Tolérance de deux ans

Après quinze séances et l'audition d'une vingtaine d'acteurs, la Commission du logement a adopté un amendement général. Celui-ci demande «une gestion plus humaine et plus à l'écoute des locataires» de la GIM, souligne le socialiste Olivier Gurtner, son président. Il s'agira notamment d'appliquer une tolérance de deux ans avant de résilier un bail après un décès ou le départ d'un occupant, tout en facilitant les rocades. Les élus exigent également de revoir les conditions de sous-occupation, qui ne serait effective que si le logement comprend au minimum 2,5 pièces de plus que le nombre d'habitants. «Nous nous sommes basés sur ce qui se fait au niveau cantonal, poursuit Olivier Gurtner. Il n'y a pas de raisons que la Ville soit plus sévère.»

La GIM possède plus de 5200 logements, en grande majorité à caractère social. La liste d'attente se monte à près de 3400 dossiers.

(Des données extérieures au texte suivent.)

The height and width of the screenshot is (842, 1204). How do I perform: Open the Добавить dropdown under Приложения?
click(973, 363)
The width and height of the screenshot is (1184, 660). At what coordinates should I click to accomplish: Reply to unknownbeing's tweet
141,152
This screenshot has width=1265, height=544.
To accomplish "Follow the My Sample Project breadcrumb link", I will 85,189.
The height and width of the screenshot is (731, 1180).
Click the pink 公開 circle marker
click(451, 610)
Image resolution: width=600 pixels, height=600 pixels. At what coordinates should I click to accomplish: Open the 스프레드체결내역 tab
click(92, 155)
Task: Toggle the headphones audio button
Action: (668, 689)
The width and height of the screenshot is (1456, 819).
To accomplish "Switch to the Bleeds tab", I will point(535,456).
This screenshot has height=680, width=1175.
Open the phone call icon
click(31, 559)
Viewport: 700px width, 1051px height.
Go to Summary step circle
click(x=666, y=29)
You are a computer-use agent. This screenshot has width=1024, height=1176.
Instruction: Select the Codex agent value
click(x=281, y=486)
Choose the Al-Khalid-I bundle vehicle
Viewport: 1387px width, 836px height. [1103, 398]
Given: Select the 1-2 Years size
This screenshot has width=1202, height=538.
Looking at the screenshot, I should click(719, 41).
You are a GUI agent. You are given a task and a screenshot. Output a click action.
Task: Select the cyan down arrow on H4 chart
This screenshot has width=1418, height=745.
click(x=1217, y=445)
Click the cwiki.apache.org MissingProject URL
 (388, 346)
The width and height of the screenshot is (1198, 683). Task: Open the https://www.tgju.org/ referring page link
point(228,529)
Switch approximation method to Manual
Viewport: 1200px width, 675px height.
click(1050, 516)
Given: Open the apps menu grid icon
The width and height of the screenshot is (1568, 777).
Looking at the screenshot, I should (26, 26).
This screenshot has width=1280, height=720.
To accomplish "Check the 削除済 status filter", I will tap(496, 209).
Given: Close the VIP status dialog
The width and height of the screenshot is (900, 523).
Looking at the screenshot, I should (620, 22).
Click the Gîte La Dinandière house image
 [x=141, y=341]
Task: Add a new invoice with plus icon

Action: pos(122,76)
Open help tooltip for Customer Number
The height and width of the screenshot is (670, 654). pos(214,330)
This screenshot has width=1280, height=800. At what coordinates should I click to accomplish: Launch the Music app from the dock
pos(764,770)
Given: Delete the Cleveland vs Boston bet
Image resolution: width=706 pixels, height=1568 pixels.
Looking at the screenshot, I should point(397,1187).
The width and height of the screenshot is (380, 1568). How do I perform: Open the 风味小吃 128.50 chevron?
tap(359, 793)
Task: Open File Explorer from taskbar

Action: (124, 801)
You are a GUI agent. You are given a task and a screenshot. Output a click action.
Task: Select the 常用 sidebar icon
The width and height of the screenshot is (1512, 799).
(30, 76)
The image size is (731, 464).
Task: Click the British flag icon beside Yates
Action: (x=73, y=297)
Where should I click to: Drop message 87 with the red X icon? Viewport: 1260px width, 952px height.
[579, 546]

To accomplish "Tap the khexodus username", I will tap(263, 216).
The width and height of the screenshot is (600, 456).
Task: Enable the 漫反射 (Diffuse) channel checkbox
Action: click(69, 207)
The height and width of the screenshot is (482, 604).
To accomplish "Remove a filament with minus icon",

Il aura fallu près de deux ans aux commissaires pour boucler ce dossier. «Lorsque nous avons présenté la précédente version en séance plénière, la conseillère administrative Sandrine Salerno est arrivée avec des amendements. Il a donc fallu tout étudier à nouveau en commission, ce qui nous a fait perdre du temps», déplore Olivier Gurtner, qui espère que ces nouvelles règles pourront être votées par le Conseil municipal avant la fin de la législature. A savoir, avant fin mai.